I am facing the following problem: I can do conditional column calculations, but, i can't use the functions min, max, mean for every row by condition
import pandas as pd
data = {'Name': ['Tom', 'nick', 'krish', 'jack','bob'],
'level_1': [2, -3, 7, -4,-2],
'level_2': [6, 5, -3, -9,2],
'level_3': [-2, -1, 4, 6,-4],
}
df = pd.DataFrame(data)
print(df)
def f(row):
if (row['level_1'] < 0) & (row['level_2'] < 0):
val = row['level_1'] + row['level_2']
elif (row['level_1'] > 0) & (row['level_2'] > 0):
val = row['level_1'] - row['level_2']
else:
val = row[['level_1','level_2','level_3']].max#(axis=1)
return val
df['level_final'] = df.apply(f, axis=1)
print(40*'#')
print(df)
can any one help me please?
Here is a cleaner way to do this (and faster) using numpy
, than using lambda with an apply method (which is not vectorized over rows)-
import numpy as np
df = df.set_index('Name') #to work with numeric features
#Your 2 conditions
c1 = (df.level_1 < 0) & (df.level_2 < 0)
c2 = (df.level_1 > 0) & (df.level_2 > 0)
#Your 3 values
v1 = df.level_1 + df.level_2 #for c1
v2 = df.level_1 - df.level_2 #for c2
v3 = df.max(1) #if c1 and c2 fail
#apply everything, everywhere all at once
df['val'] = np.select([c1, c2], [v1, v2], default=v3)
df = df.reset_index()
print(df)
Name level_1 level_2 level_3 val
0 Tom 2 6 -2 -4
1 nick -3 5 -1 5
2 krish 7 -3 4 7
3 jack -4 -9 6 -13
4 bob -2 2 -4 2
Read more about numpy.select
here.
"i need max from every row (axis=1) by condition" (from your comment)

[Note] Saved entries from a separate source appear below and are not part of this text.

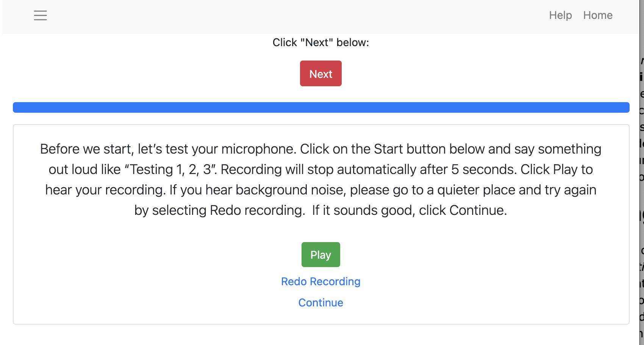The height and width of the screenshot is (345, 644).
Task: Play back your microphone test recording
Action: [x=320, y=255]
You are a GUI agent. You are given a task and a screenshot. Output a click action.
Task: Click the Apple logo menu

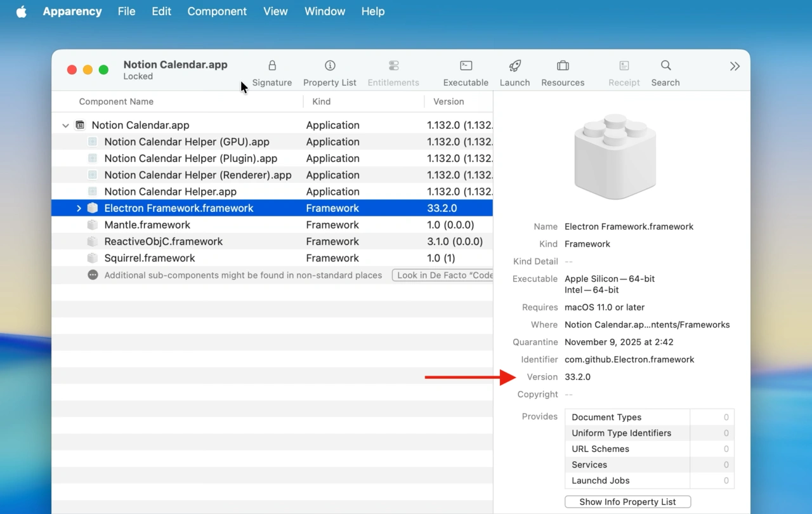tap(22, 11)

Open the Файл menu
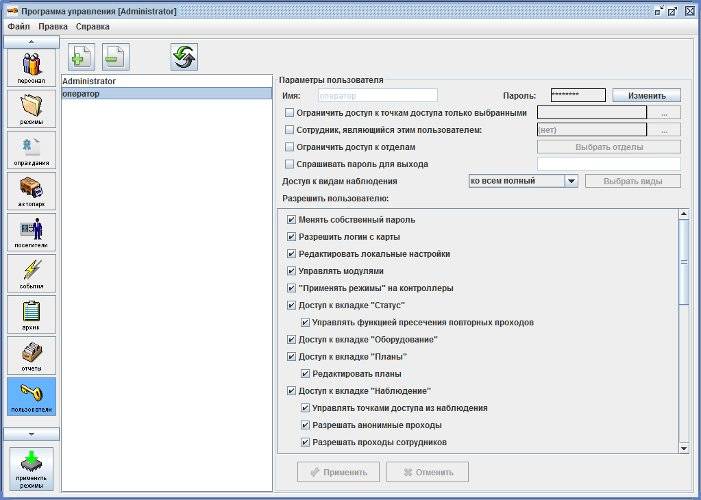[18, 25]
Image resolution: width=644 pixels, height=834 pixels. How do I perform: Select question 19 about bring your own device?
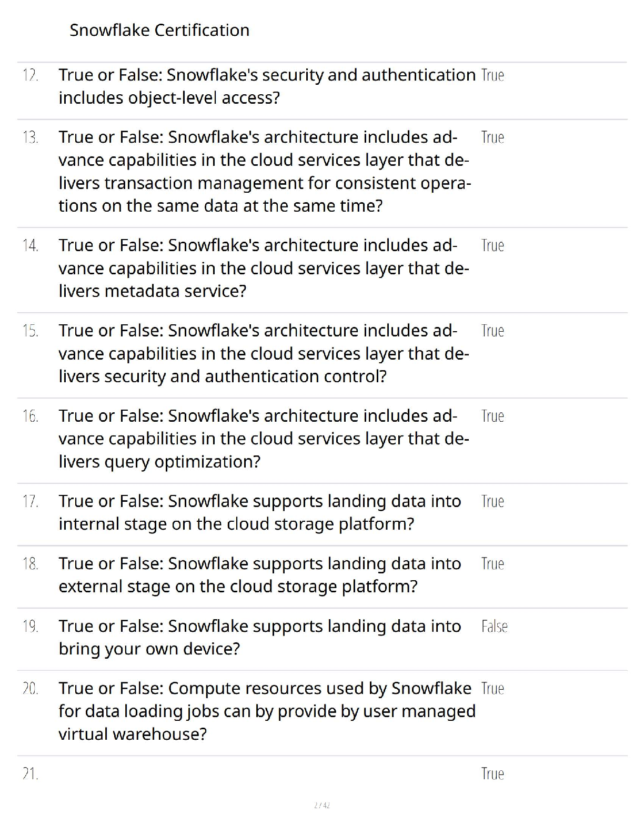pos(260,637)
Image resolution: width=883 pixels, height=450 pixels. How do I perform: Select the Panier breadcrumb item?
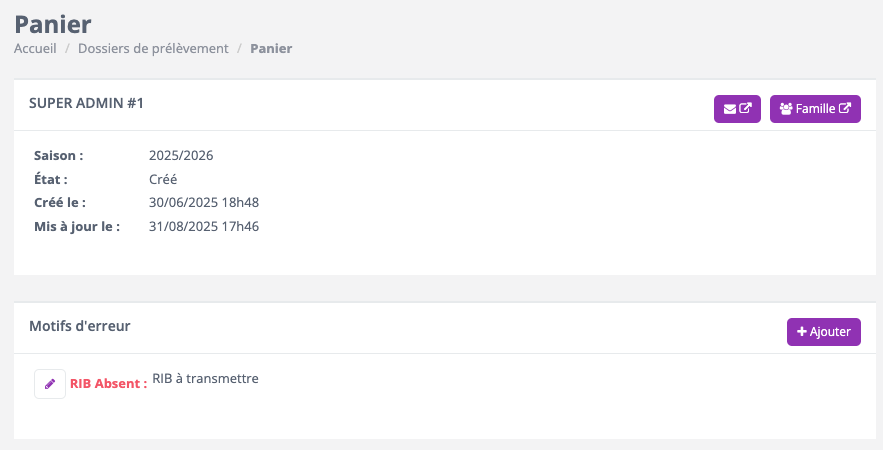point(271,48)
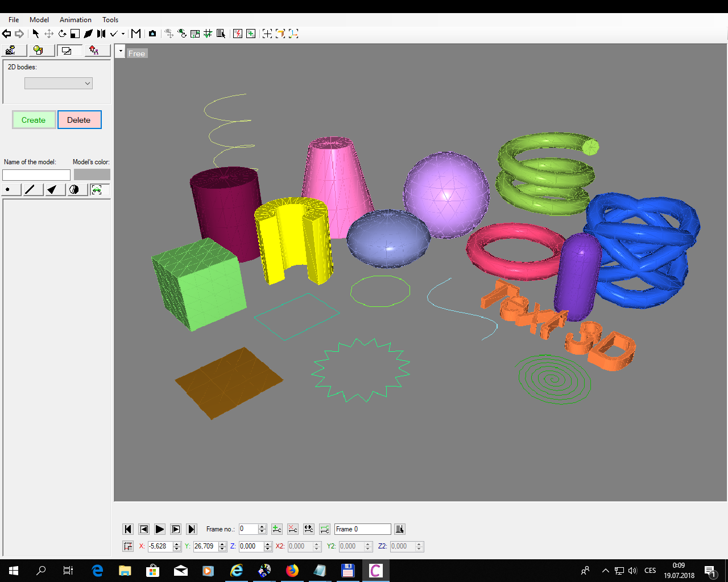Jump to the last animation frame

(x=192, y=529)
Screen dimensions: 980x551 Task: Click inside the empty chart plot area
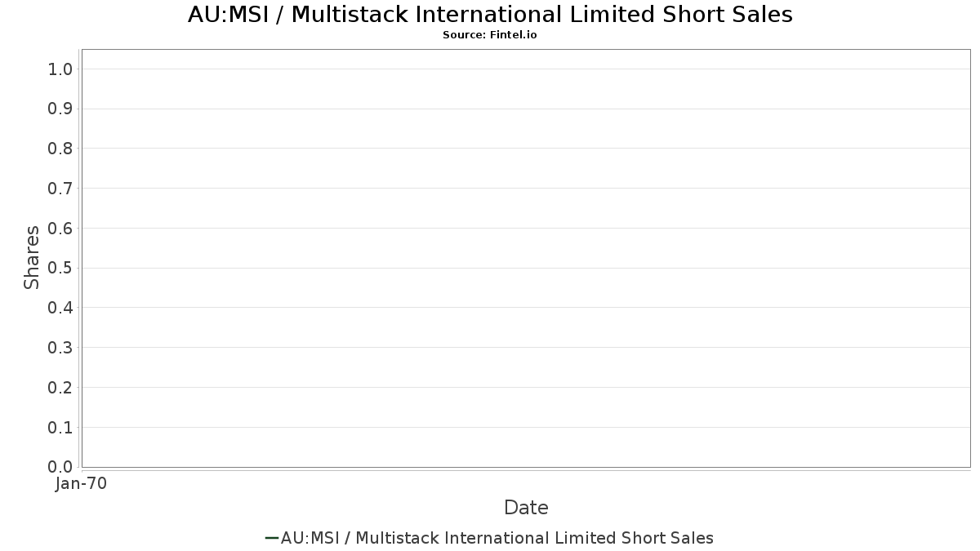click(x=526, y=258)
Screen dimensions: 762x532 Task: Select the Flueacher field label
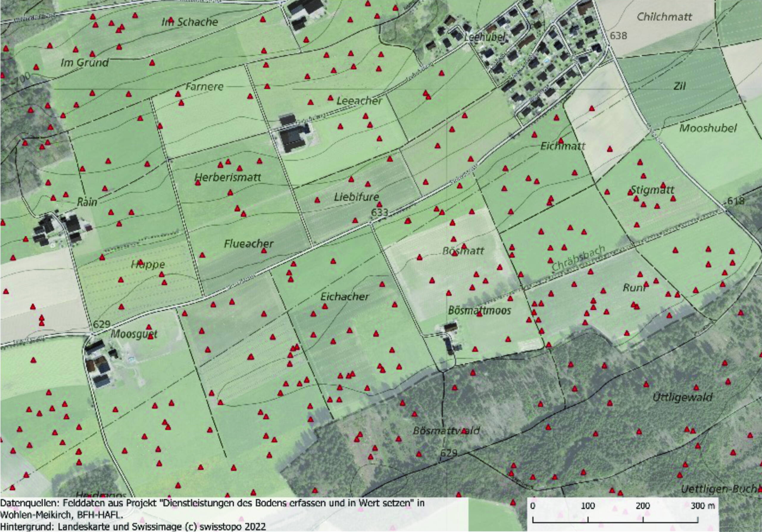coord(249,244)
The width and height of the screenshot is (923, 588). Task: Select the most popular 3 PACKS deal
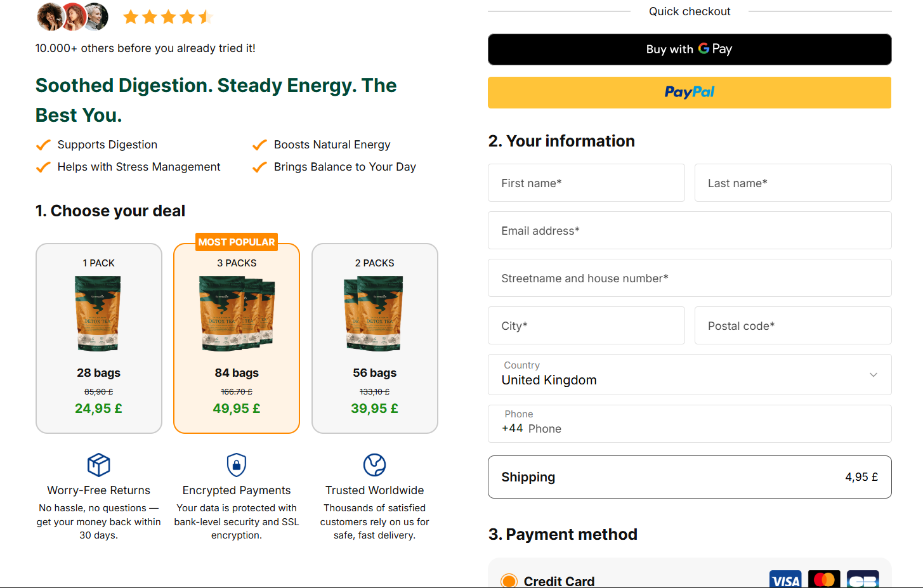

The reason your code fails is that you are misunderstanding how the apply
method works. When you are using an apply function over rows, you are pulling each row as a pd.Series
object and then applying your function f
function on that, one row at a time.
When you use the pd.Series.max(axis=1)
on any row series object, it throws the following error as expected -
ValueError: No axis named 1 for object type Series
For a series object, you can't use max.axis(1)
since it has no axis. So instead of using that or simply max
which is the incorrect syntax for a method, just use pd.Series.max()
. Read documentation here
#Your code modified
def f(row):
if (row['level_1'] < 0) & (row['level_2'] < 0):
val = row['level_1'] + row['level_2']
elif (row['level_1'] > 0) & (row['level_2'] > 0):
val = row['level_1'] - row['level_2']
else:
val = row[['level_1','level_2','level_3']].max() #<---
return val
df['level_final'] = df.apply(f, axis=1)
print(df)
Name level_1 level_2 level_3 level_final
0 Tom 2 6 -2 -4
1 nick -3 5 -1 5
2 krish 7 -3 4 7
3 jack -4 -9 6 -13
4 bob -2 2 -4 2